Ray Rice, who beat his (then not-yet) wife so badly she lost consciousness, was only suspended for two games and is already back to making offensive amounts of money. The NFL has been staunchly ignoring the critics who are calling for a boycott of all NFL products.
Since the announcement of the pathetic two game suspension, folks working for the NFL have compounded the issue by making statements about how women should work to avoid being abused or beaten. Meanwhile, players caught with cannabis or testing positive for it are facing significantly longer suspensions and more serious penalties.
Just this year, Josh Gordon with the Cleveland Browns received a ban for the entire season of 2014, despite the fact that Ohio has decriminalized cannabis. Similarly, Von Miller and Walter Thurmond, both of whom live in legal cannabis states, were both suspended for twice as many games as Rice for cannabis.
Beating women or intimate partners, abusing other sexually, and using one’s physicality as a weapon should be a very serious crime for men paid ridiculous amounts of money to grow massive muscles. If the people playing professional sports can’t comport themselves properly, they don’t deserve to make the big paychecks.

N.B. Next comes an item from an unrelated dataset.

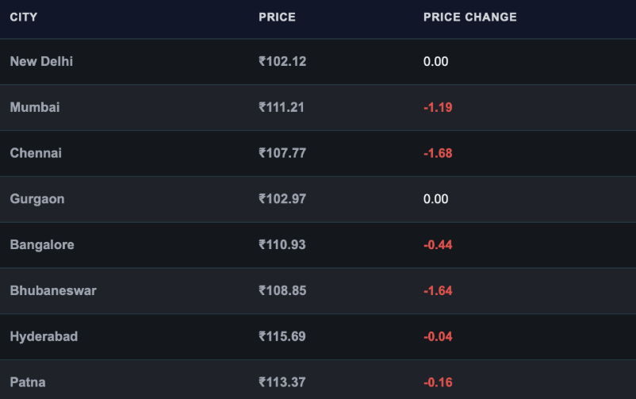Click Gurgaon price change 0.00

There is a petition going around asking the NFL to take these crimes more seriously, especially when comparing punishments to consensual, victimless crimes like cannabis use. Currently, a majority of NFL teams harbor players who have been charged with either domestic abuse or sexual assault. This is simply unacceptable. The NFL and its players are not above the law, and people can not turn a blind eye while still forking over their cash to this organization without implicitly supporting discrimination against cannabis users and the abuse of women.